[Opening RECORDS SHOWN section]

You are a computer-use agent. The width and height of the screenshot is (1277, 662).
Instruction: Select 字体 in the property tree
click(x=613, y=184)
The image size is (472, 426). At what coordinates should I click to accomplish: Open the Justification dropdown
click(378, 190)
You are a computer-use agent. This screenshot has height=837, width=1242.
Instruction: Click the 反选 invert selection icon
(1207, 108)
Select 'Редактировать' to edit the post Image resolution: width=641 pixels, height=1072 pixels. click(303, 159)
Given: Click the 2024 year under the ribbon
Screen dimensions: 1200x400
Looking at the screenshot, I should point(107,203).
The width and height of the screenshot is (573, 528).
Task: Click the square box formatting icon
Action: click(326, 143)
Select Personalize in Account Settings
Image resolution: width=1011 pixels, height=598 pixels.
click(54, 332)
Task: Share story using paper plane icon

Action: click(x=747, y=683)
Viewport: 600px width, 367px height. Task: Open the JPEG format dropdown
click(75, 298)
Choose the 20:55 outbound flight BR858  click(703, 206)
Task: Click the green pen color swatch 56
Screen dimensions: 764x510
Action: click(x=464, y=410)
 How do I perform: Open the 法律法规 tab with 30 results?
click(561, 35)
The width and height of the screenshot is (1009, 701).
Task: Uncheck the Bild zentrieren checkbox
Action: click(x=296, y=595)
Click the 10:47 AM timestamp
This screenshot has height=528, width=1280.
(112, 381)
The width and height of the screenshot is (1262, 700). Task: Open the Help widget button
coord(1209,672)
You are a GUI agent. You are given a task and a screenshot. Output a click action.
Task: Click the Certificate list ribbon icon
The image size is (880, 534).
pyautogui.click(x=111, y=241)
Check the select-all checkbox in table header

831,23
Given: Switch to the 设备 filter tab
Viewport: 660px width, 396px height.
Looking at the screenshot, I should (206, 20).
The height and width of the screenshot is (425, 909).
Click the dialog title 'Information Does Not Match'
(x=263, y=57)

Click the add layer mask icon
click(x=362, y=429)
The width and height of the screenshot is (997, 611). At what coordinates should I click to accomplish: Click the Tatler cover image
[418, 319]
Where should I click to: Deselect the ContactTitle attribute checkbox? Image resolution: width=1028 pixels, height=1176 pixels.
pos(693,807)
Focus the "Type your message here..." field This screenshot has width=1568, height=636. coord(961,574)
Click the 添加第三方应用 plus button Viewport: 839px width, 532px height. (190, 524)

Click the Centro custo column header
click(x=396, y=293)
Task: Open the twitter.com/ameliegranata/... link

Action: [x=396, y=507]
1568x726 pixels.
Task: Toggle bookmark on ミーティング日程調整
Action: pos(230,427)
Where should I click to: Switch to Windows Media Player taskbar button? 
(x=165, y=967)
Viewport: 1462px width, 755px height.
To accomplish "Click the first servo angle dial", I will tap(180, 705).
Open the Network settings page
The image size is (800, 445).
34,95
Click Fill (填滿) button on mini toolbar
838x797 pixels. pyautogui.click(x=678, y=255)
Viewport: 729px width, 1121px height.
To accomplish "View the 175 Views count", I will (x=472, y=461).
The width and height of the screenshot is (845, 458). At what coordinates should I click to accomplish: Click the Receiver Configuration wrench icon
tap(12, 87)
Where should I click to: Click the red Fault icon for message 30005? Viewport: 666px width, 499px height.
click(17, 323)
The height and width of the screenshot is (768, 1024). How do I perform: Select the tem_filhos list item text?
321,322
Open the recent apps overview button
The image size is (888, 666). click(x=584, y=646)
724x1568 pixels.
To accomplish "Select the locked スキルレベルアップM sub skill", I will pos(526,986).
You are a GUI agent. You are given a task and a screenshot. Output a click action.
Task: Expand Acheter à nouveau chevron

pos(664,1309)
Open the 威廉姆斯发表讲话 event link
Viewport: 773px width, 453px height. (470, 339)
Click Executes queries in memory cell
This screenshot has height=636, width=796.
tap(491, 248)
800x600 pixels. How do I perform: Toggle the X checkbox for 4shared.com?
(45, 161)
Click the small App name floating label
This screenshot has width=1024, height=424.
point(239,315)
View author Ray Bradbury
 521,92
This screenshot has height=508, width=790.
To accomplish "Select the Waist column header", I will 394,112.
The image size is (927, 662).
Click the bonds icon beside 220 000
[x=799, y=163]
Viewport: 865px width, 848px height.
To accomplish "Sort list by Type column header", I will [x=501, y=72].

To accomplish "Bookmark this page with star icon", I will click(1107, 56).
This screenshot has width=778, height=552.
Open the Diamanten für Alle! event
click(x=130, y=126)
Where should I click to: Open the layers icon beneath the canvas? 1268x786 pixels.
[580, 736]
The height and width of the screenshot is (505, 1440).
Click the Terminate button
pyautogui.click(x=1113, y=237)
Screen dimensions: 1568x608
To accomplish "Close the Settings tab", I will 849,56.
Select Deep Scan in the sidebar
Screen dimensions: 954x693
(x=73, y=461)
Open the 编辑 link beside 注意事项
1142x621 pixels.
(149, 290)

[Closing RECORDS SHOWN section]

## WORK ITEM
Type out the full listing again, exactly as given.

## RESULT FOR THIS EXERCISE
You are a computer-use agent. The width and height of the screenshot is (1277, 662).
Instruction: Select 字体 in the property tree
click(x=613, y=184)
The image size is (472, 426). At what coordinates should I click to accomplish: Open the Justification dropdown
click(378, 190)
You are a computer-use agent. This screenshot has height=837, width=1242.
Instruction: Click the 反选 invert selection icon
(1207, 108)
Select 'Редактировать' to edit the post Image resolution: width=641 pixels, height=1072 pixels. click(303, 159)
Given: Click the 2024 year under the ribbon
Screen dimensions: 1200x400
Looking at the screenshot, I should point(107,203).
The width and height of the screenshot is (573, 528).
Task: Click the square box formatting icon
Action: click(326, 143)
Select Personalize in Account Settings
Image resolution: width=1011 pixels, height=598 pixels.
click(54, 332)
Task: Share story using paper plane icon

Action: click(x=747, y=683)
Viewport: 600px width, 367px height. Task: Open the JPEG format dropdown
click(75, 298)
Choose the 20:55 outbound flight BR858  click(703, 206)
Task: Click the green pen color swatch 56
Screen dimensions: 764x510
Action: click(x=464, y=410)
 How do I perform: Open the 法律法规 tab with 30 results?
click(561, 35)
The width and height of the screenshot is (1009, 701).
Task: Uncheck the Bild zentrieren checkbox
Action: click(x=296, y=595)
Click the 10:47 AM timestamp
This screenshot has height=528, width=1280.
(112, 381)
The width and height of the screenshot is (1262, 700). Task: Open the Help widget button
coord(1209,672)
You are a GUI agent. You are given a task and a screenshot. Output a click action.
Task: Click the Certificate list ribbon icon
The image size is (880, 534).
pyautogui.click(x=111, y=241)
Check the select-all checkbox in table header

831,23
Given: Switch to the 设备 filter tab
Viewport: 660px width, 396px height.
Looking at the screenshot, I should (206, 20).
The height and width of the screenshot is (425, 909).
Click the dialog title 'Information Does Not Match'
(x=263, y=57)

Click the add layer mask icon
click(x=362, y=429)
The width and height of the screenshot is (997, 611). At what coordinates should I click to accomplish: Click the Tatler cover image
[418, 319]
Where should I click to: Deselect the ContactTitle attribute checkbox? Image resolution: width=1028 pixels, height=1176 pixels.
pos(693,807)
Focus the "Type your message here..." field This screenshot has width=1568, height=636. coord(961,574)
Click the 添加第三方应用 plus button Viewport: 839px width, 532px height. (190, 524)

Click the Centro custo column header
click(x=396, y=293)
Task: Open the twitter.com/ameliegranata/... link

Action: [x=396, y=507]
1568x726 pixels.
Task: Toggle bookmark on ミーティング日程調整
Action: pos(230,427)
Where should I click to: Switch to Windows Media Player taskbar button? 
(x=165, y=967)
Viewport: 1462px width, 755px height.
To accomplish "Click the first servo angle dial", I will tap(180, 705).
Open the Network settings page
The image size is (800, 445).
34,95
Click Fill (填滿) button on mini toolbar
838x797 pixels. pyautogui.click(x=678, y=255)
Viewport: 729px width, 1121px height.
To accomplish "View the 175 Views count", I will (x=472, y=461).
The width and height of the screenshot is (845, 458). At what coordinates should I click to accomplish: Click the Receiver Configuration wrench icon
tap(12, 87)
Where should I click to: Click the red Fault icon for message 30005? Viewport: 666px width, 499px height.
click(17, 323)
The height and width of the screenshot is (768, 1024). How do I perform: Select the tem_filhos list item text?
321,322
Open the recent apps overview button
The image size is (888, 666). click(x=584, y=646)
724x1568 pixels.
To accomplish "Select the locked スキルレベルアップM sub skill", I will pos(526,986).
You are a GUI agent. You are given a task and a screenshot. Output a click action.
Task: Expand Acheter à nouveau chevron

pos(664,1309)
Open the 威廉姆斯发表讲话 event link
Viewport: 773px width, 453px height. (470, 339)
Click Executes queries in memory cell
This screenshot has height=636, width=796.
tap(491, 248)
800x600 pixels. How do I perform: Toggle the X checkbox for 4shared.com?
(45, 161)
Click the small App name floating label
This screenshot has width=1024, height=424.
point(239,315)
View author Ray Bradbury
 521,92
This screenshot has height=508, width=790.
To accomplish "Select the Waist column header", I will 394,112.
The image size is (927, 662).
Click the bonds icon beside 220 000
[x=799, y=163]
Viewport: 865px width, 848px height.
To accomplish "Sort list by Type column header", I will [x=501, y=72].

To accomplish "Bookmark this page with star icon", I will click(1107, 56).
This screenshot has width=778, height=552.
Open the Diamanten für Alle! event
click(x=130, y=126)
Where should I click to: Open the layers icon beneath the canvas? 1268x786 pixels.
[580, 736]
The height and width of the screenshot is (505, 1440).
Click the Terminate button
pyautogui.click(x=1113, y=237)
Screen dimensions: 1568x608
To accomplish "Close the Settings tab", I will 849,56.
Select Deep Scan in the sidebar
Screen dimensions: 954x693
(x=73, y=461)
Open the 编辑 link beside 注意事项
1142x621 pixels.
(149, 290)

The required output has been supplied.